There might be other ways, but here’s how I would do it.
When dealing with a loan refinancing, it is important that the old loan has been reconciled. Please do not neglect this step. We will transfer the reconciled balance from the old loan to the new one.
After the old loan has been reconciled, make a note of the ending balance. Go to the Chart of Accounts and set up a new Long Term Liability account. Name it something that looks like this:
Bank of America 9876
“Bank of America” represents the name of the financial institution that holds the loan, and “9876” represents the last four digits of the loan account number. Once this is set up, go to the Transfer Funds screen:
Banking > Transfer Funds
Enter the date of the new loan. In the “Transfer funds from” box, select the NEW loan account. In the “Transfer funds to” box, enter the OLD loan account. I realize that this seems backwards, but I will explain it below. In the Amount box, enter the ending (reconciled) balance of the old loan account. In the memo line, type something like this:
“Closes old loan, and opens new loan 9876” or something similar. Save the transaction.
Now go back to the Chart of Accounts. The old loan should have a zero balance, and the new loan should have the correct starting balance. Make the old loan account inactive by right clicking, and selecting Make Account Inactive. You can then hide it by making the appropriate selection in the Chart of Accounts.
Why are the Transfer accounts switched when recording a loan refinancing?
It’s because of the terminology of QuickBooks. The Transfer Funds From box creates a credit for the selected account, and the Transfer Funds To box creates a debit for the selected account. This window is designed for transferring cash funds, but we are not transferring cash (with a debit balance), we are transferring debt (with a credit balance). Thus, we must credit the new loan account to raise it’s balance, and debit the old loan account to lower it. Many accountants might recommend the General Journal, but I like to use the Transfer Funds window when the transaction involves only Balance Sheet accounts, and when there is only one entry for the debit and one entry for the credit.

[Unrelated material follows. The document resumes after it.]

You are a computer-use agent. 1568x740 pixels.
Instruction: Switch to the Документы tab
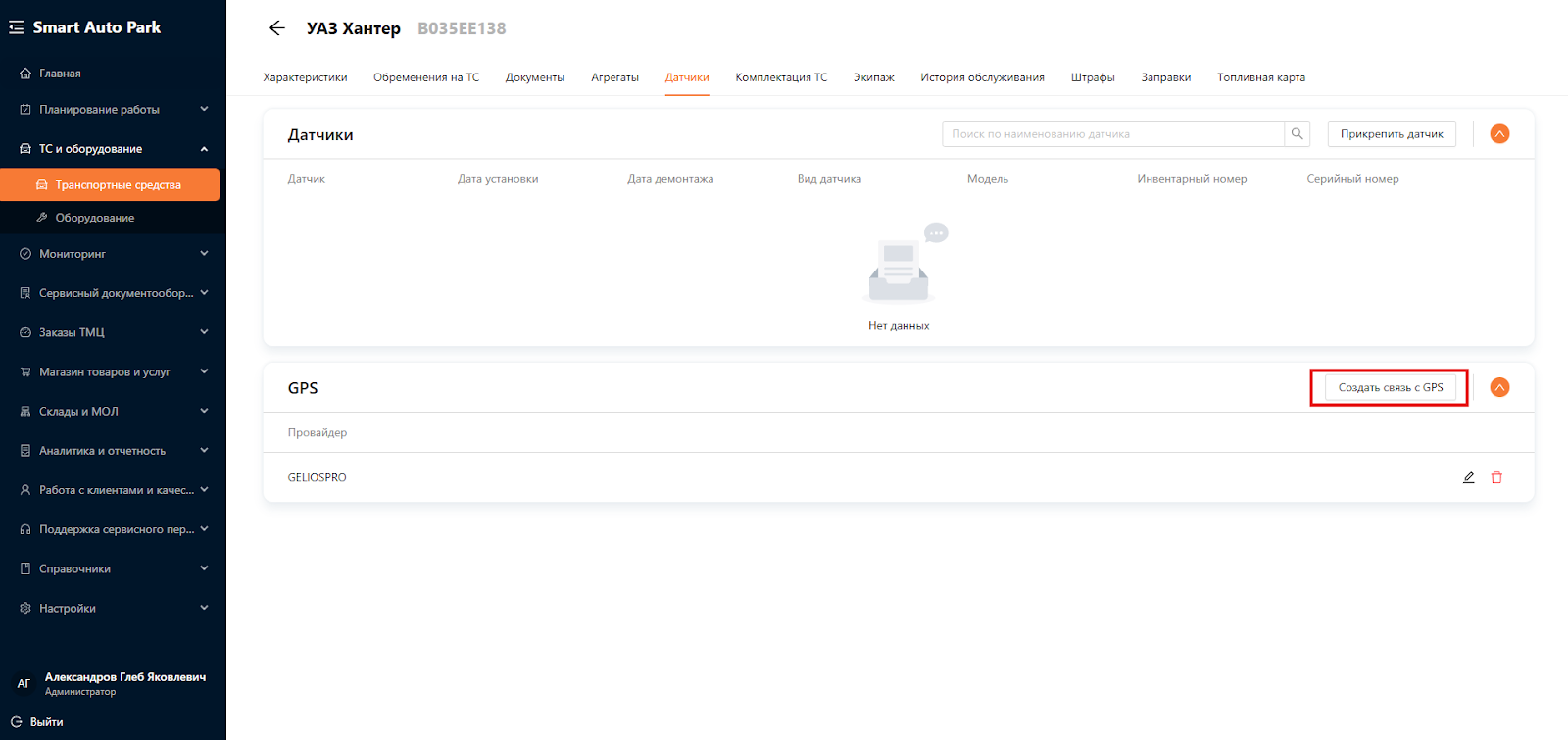click(x=535, y=77)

If you could let me know if these loan refinancing instructions were helpful or not I’d appreciate it. Thanks.
Your advice and instructions worked perfectly. This took all of 2 minutes to do, thank you. However, it led to more questions.
I followed your instructions and understood them, but found that the old loans were originally entered as Expenses, so I couldn’t “transfer funds.” It appears the loans have to be entered as “Long Term Liabilities” when you use the Transfer Funds screen.

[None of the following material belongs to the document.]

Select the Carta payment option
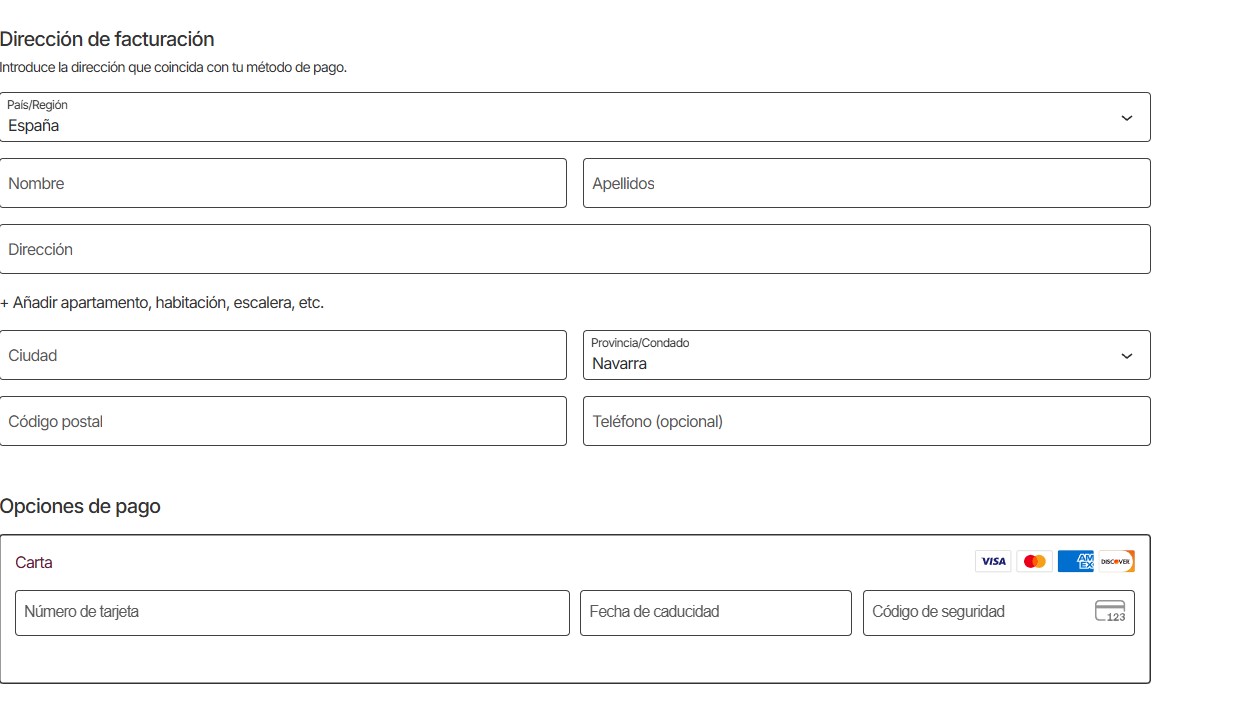 pos(34,562)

I came to this conclusion because the drop-down list in the Transfer Funds screen doesn’t include Expenses. I tried to change the old loans so they would be long term liabilities and it wouldn’t let me do that. So, these loans must have been set up incorrectly to begin with.

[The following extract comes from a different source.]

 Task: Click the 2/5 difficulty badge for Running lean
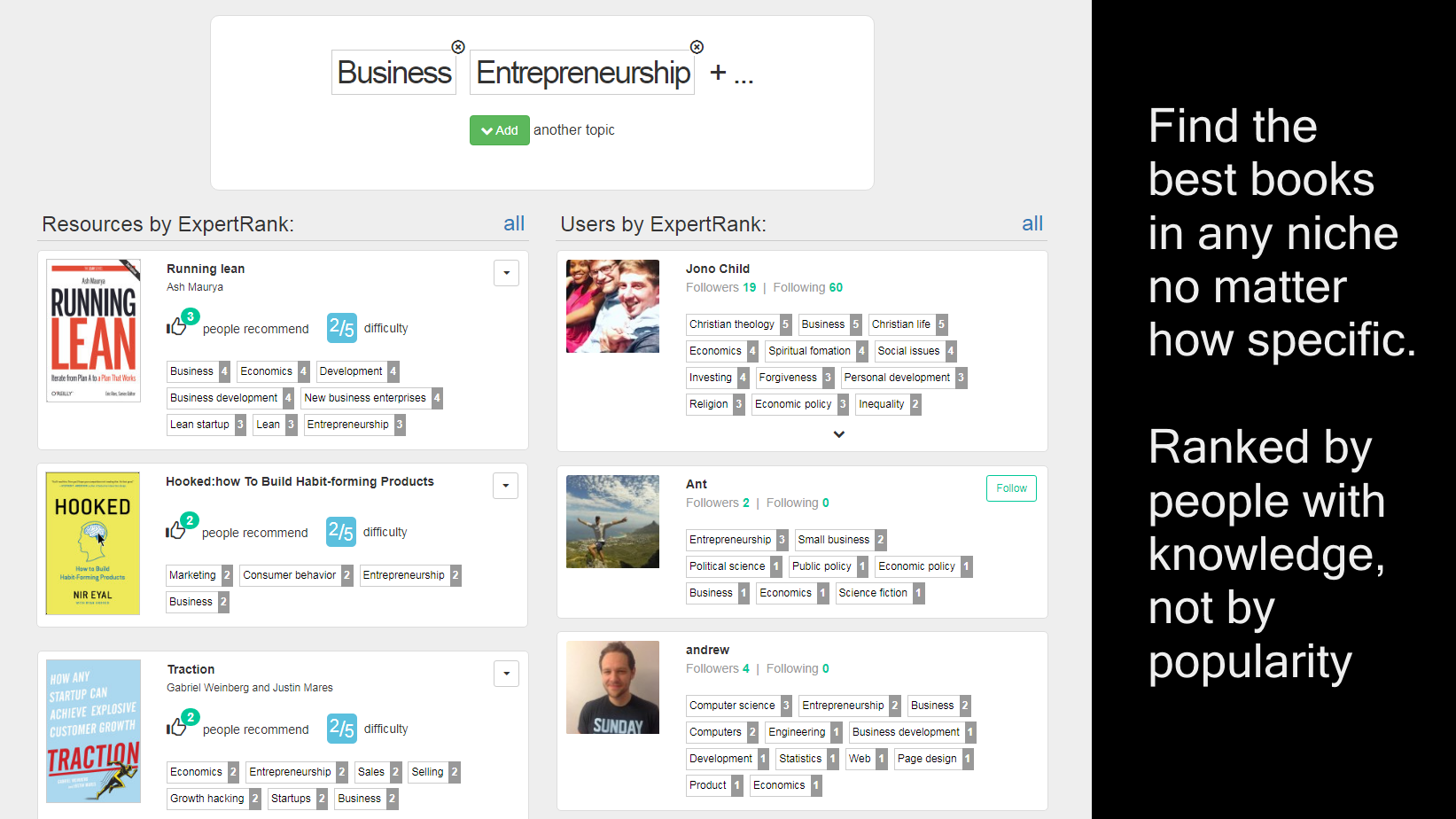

Your answer tells me that my instincts were correct when I asked you to use the Transfer Funds window. Had I instructed you to use the General Journal, the problem you now describe might not have been as clearly revealed.
You are correct that the Transfer Funds screen does not include Expense accounts. The Transfer Funds screen is truly for “transferring funds,” (or debt); it’s not for making adjustments of other kinds.
Here is the new problem, and unfortunately it is complex: only a portion of a loan payment is an expense, the interest portion. The portion that pays down the principle of the loan is NOT an expense. That portion should have been applied to the loan balance, which should have been setup on the Balance Sheet.
It sounds like the profit for this company is being understated. This is because the entire loan payment is being posted to the expense account, instead of only the interest portion of the loan payment. I suggest getting professional, paid, help to rectify this problem. It’s creating inaccurate financial statements, which is probably leading to incorrect tax returns. Thanks again for the feedback.